I realized I forgot to answer your question from your other post: How would I show the permeability of shale or how fast contaminants that leach through shale can reach the aquifer?

Shale is quite impermeable. The K values for shale (or clays) are often around 0.0000001 cm/s. So, you will find that water passes very slowly through the clay. As I've been thinking about your interest in fracking, I wonder if it would be better to just use 2 types of material: coarse sand or small gravel (be sure the sand is coarse), and clay (an analog for shale). You could tests with 4 bottles: sand only, clay only, a layer of clay sandwiched between layers of sand (make sure the clay covers the whole area, with no gaps around the edges of the bottle), and a layer of clay, with a gap (or "crack") in the middle (make sure there really is a clear gap), sandwiched between two layers of sand. You probably only need to do experiments with the outlet hole at a single level, not several levels like they have in the Project Idea. Just make sure the outlet holes are all at the same level.

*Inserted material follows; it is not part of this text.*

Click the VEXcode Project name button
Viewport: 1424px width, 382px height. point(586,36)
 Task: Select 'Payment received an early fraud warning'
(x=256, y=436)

The bottle with a continuous layer of clay sandwiched between 2 layers of sand is like shale layers before fracking. They are barriers between aquifers. The layer of clay with a gap or crack in it is like the shale layers after fracking, which puts lots of fractures in the rocks. Those fractures can create links between aquifers that were previously separate The other two bottles are controls. Don't be surprised if you can't get any water to come out of the all clay bottle; the permeability of clay is really, really low. To show how contaminants can leach through shale, pour water through the bottles, and add a drop of food coloring to the water at the top of the bottle. Time how long it takes for that color to appear at the outlet hole. Differences in how long it takes the dye to appear at the outlet hole tell you about how fast contaminants might move through unbroken versus fractured shale layers. It won't be a direct model of fracking, but this experiment will help you see the key processes at work.

Hi djcmudder,

I have nothing substantive to add, but I wanted to promote Terik's idea in the last post. This system is elegant, simple, and will allow you to probe some important processes involved in fracking. It's a great idea.

Cheers,
Colin

Hi Terik:

I need your advice on my hydraulic fracturing project. You suggested using clay to simulate shale. What can I use for clay. Are you speaking about play doh type of clay, or another type of solid clay, or a pourable clay.(I cannot get it from my backyard). If a solid clay, I guess I could cut the bottle down the side and tape it back together? I need your assistance with this issue.

I appreciate your help,
Thank you

If you use plastic soda bottles can you cut the tops off so that they are basically open cylinders into which you can stuff the clay? As for clay type, how about clay meant for firing pots from an art supply store?

Cheers,
Colin

Hi Colin:

Thanks so much, your reply was most helpful!

Hello Terik,

I im currently talking about hydraulic fracturing for a regional science fair project so i was wondering if you can help me with it and walk me through it so i can finish my project your help is needed

Thank you